**Material supplied:**
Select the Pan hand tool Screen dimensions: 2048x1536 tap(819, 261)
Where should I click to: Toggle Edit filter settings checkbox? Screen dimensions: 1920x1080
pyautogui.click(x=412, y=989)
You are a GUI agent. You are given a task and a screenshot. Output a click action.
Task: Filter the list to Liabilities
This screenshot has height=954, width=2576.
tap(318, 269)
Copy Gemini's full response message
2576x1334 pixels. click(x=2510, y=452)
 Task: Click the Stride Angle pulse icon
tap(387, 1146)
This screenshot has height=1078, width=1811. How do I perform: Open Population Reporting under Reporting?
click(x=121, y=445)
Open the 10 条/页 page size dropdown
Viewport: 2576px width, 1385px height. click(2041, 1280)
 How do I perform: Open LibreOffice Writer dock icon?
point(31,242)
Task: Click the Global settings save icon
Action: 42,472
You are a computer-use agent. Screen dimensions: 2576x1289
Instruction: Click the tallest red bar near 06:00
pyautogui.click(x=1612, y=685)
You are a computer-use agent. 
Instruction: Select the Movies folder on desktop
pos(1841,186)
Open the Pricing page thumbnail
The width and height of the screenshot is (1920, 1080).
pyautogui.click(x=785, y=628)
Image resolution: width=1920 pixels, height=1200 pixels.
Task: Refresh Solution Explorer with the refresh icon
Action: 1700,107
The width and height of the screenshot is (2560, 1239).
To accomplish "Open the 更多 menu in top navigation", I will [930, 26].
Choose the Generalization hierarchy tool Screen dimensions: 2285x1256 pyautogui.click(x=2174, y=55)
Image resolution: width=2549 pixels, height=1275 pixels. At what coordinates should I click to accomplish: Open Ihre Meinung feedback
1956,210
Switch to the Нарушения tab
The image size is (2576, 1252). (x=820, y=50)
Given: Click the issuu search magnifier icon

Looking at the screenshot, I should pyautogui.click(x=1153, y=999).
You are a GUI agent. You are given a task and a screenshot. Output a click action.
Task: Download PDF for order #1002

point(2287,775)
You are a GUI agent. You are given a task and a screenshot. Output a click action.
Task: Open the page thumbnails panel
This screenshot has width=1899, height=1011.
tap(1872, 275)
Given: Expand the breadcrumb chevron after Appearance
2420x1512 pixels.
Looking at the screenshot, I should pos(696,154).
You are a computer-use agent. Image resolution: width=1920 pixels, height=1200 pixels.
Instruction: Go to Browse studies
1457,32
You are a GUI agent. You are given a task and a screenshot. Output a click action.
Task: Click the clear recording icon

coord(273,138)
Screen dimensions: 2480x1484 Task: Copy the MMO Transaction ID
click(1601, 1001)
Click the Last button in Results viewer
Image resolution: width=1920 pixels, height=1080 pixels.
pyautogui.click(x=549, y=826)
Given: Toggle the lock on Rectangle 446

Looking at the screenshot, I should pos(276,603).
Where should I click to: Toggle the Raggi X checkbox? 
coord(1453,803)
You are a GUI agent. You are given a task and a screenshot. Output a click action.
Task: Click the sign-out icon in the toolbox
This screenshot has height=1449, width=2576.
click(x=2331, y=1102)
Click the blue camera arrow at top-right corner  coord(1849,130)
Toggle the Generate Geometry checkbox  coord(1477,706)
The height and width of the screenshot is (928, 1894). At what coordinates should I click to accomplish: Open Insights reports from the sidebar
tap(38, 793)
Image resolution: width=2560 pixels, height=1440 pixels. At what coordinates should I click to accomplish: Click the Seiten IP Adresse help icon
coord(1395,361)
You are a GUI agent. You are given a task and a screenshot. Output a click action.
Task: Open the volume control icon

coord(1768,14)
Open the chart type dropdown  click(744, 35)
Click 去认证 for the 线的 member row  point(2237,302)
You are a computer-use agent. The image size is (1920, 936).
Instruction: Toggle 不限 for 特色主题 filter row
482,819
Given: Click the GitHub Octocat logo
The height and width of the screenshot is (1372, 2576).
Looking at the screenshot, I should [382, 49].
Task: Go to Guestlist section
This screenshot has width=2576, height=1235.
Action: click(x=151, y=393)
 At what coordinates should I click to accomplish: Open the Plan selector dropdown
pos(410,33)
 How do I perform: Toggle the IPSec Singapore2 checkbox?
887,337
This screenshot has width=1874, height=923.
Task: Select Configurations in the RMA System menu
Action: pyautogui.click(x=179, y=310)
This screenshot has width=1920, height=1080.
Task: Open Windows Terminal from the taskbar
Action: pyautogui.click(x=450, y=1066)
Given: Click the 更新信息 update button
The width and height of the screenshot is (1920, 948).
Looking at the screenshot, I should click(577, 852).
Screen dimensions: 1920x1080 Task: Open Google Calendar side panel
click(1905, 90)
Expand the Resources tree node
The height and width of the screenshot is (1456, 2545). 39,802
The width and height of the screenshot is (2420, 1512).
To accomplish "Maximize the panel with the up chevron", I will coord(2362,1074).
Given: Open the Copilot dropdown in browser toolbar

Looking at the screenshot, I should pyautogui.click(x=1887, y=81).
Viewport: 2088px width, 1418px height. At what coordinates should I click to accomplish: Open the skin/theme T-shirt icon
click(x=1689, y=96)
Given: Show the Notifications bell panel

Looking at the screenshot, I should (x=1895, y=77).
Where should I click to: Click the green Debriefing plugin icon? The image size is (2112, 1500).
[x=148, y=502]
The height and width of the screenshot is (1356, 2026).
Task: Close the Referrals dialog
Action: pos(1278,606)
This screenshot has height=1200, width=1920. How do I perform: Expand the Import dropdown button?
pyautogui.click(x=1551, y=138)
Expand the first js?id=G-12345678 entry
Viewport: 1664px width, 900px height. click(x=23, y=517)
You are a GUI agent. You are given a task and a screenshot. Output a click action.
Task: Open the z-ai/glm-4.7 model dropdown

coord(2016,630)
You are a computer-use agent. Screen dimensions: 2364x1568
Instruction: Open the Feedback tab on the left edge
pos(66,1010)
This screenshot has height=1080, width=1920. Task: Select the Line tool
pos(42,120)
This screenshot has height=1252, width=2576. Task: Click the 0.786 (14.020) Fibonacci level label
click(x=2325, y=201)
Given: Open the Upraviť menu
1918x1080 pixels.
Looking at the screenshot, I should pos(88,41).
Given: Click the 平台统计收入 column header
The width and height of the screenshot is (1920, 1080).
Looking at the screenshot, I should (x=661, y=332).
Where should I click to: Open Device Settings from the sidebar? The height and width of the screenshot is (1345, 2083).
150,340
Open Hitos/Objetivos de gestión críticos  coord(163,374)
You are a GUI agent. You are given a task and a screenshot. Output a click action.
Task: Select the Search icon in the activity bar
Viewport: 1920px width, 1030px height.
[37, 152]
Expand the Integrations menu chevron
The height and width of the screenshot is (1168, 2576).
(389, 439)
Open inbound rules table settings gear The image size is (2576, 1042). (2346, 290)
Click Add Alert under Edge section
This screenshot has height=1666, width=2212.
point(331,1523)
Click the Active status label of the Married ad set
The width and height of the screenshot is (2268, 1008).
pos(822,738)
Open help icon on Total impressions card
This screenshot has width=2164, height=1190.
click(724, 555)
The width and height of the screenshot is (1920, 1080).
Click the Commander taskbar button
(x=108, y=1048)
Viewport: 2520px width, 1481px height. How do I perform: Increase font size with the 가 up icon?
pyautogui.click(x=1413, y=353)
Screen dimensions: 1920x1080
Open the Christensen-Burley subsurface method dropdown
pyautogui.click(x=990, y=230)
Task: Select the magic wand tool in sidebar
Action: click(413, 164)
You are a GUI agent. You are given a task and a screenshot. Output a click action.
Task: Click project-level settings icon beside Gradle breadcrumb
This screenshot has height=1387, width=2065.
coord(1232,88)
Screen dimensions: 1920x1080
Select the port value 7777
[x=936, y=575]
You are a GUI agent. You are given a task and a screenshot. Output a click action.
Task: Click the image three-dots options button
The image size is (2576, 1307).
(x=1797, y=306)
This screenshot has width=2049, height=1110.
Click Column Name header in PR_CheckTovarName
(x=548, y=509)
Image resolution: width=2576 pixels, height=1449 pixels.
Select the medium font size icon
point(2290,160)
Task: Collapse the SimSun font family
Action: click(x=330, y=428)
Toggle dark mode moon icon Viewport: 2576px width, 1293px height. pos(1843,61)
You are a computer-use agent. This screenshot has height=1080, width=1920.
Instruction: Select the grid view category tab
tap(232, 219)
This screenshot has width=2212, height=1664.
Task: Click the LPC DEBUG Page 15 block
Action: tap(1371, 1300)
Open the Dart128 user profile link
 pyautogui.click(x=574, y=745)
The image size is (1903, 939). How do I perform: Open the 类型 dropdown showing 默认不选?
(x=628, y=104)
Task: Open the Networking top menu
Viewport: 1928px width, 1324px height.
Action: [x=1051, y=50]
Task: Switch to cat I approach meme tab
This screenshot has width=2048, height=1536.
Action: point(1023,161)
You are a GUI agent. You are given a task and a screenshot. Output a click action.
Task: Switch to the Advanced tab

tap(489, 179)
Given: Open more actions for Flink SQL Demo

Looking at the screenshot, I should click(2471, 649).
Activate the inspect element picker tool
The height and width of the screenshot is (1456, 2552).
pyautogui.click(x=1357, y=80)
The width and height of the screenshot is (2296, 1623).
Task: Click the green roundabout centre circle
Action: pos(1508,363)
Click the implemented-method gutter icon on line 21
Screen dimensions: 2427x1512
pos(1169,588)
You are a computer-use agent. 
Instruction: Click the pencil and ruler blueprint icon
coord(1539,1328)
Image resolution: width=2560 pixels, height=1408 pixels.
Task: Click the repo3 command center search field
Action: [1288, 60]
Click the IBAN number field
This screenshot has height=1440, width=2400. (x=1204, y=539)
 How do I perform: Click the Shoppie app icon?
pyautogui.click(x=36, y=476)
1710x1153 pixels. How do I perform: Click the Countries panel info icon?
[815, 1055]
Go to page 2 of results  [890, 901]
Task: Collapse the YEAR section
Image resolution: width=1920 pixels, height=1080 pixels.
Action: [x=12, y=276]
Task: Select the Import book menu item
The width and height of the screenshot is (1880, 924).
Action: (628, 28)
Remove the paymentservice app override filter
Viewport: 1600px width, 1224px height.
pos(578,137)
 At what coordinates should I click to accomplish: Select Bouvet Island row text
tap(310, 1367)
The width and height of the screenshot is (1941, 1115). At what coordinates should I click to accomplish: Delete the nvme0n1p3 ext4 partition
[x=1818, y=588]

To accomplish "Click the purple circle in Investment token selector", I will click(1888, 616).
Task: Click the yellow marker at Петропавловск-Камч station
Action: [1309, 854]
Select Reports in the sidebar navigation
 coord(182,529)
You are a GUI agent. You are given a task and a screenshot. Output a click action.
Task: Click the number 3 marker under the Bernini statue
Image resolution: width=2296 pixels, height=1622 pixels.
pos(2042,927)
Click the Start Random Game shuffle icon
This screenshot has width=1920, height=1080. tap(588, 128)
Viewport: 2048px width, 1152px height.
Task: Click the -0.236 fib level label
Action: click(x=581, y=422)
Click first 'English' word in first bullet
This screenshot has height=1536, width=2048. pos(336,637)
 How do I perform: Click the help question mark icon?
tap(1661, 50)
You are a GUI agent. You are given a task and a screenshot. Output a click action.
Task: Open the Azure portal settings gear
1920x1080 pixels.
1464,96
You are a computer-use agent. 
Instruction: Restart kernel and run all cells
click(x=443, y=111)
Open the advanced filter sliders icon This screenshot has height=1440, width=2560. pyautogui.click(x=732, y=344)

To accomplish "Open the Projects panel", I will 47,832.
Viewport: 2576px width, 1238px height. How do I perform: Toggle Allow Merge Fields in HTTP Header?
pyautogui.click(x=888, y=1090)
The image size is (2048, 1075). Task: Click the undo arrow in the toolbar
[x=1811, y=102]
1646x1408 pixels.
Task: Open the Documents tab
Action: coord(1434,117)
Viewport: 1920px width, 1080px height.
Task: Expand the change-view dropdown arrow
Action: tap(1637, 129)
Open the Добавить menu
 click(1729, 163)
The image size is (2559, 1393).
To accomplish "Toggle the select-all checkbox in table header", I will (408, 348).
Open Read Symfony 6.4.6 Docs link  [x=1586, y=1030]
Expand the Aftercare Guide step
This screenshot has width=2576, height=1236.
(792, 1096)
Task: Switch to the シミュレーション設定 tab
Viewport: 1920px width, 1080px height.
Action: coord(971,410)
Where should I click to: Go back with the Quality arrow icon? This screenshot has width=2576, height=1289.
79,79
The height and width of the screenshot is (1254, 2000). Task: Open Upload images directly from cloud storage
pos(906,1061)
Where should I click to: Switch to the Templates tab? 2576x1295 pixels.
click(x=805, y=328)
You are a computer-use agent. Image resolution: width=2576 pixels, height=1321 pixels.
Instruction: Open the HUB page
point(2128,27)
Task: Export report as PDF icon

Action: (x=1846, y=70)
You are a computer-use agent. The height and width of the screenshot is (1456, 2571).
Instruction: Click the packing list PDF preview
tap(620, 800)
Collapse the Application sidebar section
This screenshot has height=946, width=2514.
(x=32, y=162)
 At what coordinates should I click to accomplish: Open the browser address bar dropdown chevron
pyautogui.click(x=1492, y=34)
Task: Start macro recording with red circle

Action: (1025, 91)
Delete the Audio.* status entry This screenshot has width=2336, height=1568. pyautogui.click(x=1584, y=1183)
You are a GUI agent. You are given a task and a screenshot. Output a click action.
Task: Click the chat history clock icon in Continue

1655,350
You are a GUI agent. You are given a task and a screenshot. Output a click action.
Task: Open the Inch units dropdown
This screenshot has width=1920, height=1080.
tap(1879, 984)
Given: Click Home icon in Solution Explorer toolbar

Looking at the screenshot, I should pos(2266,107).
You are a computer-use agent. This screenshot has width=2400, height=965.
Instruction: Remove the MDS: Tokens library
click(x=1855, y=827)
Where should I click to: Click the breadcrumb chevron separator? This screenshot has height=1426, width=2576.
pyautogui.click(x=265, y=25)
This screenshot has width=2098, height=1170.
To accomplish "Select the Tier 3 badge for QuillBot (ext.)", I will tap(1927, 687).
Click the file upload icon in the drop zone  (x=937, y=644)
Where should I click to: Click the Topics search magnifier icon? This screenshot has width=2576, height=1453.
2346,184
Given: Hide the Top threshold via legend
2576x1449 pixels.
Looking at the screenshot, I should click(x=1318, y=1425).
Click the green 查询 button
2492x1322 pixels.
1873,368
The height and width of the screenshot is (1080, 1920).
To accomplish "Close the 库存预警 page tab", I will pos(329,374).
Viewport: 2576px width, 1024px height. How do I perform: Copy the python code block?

**Work task:** From the entries above, extract only the lines running from the one containing "Task: Click the chat" through the one containing "Click the file", inclusive.

**Result below:**
Task: Click the chat history clock icon in Continue

1655,350
You are a GUI agent. You are given a task and a screenshot. Output a click action.
Task: Open the Inch units dropdown
This screenshot has width=1920, height=1080.
tap(1879, 984)
Given: Click Home icon in Solution Explorer toolbar

Looking at the screenshot, I should pos(2266,107).
You are a computer-use agent. This screenshot has width=2400, height=965.
Instruction: Remove the MDS: Tokens library
click(x=1855, y=827)
Where should I click to: Click the breadcrumb chevron separator? This screenshot has height=1426, width=2576.
pyautogui.click(x=265, y=25)
This screenshot has width=2098, height=1170.
To accomplish "Select the Tier 3 badge for QuillBot (ext.)", I will tap(1927, 687).
Click the file upload icon in the drop zone  (x=937, y=644)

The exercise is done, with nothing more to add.